Today, we can hardly imagine transportation or traveling without tyres. An astonishing 2.5 billion tyres are produced annually and brands like Dunlop and Michelin are still important market players. And it isn’t just the automotive industry that relies on a constant supply. After all, bicycles, motorcycles, industrial machines and planes, they all need tyres too.
There are various kinds of car tyres in production, that cater to a wide range of drivers. We use different types for winter and summer season, both made of special rubber mixtures that provide better performance in either low or high temperatures, on wet and snowy roads. Another type of tyres is used for off-road cars which might need that extra grip when crossing mud, going up or downhill. Finally, there are performance tyres, carefully designed for great velocities, and top tier, marked with speed symbol W, can safely reach even up to 270 kilometres per hour. Without those, millions of fans around the world simply wouldn’t be able to hold their breath while watching WRC or Formula 1 championships.
There is a lot of good news when it comes to future developments in tyre technologies, both for those who drive to commute as well as for motorsports enthusiasts.
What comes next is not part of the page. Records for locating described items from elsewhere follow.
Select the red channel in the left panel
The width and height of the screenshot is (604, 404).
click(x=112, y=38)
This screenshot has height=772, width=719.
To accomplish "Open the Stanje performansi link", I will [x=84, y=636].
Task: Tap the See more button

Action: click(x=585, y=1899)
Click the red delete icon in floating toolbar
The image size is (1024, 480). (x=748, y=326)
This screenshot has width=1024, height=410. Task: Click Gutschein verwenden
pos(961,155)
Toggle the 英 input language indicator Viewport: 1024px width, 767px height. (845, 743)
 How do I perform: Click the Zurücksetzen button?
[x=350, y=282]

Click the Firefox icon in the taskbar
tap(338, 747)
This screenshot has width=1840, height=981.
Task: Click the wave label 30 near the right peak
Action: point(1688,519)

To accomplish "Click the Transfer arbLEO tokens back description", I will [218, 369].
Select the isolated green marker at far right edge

We can definitely expect substantial improvements in safety and comfort for drivers and their passengers.
From self-sealing and airless tyres that are going to require less maintenance, to those reducing road noise, to new versions of threads for better control in tight-radius turns and shortest braking distance on both dry and wet surfaces. And let’s not forget energy saving tyres, for better fuel efficiency, to keep more money in our pockets. The biggest and most advanced companies like Goodyear, Michelin, Bridgestone and Continental are working tirelessly in cooperation with car manufacturers and the effects are driven by us.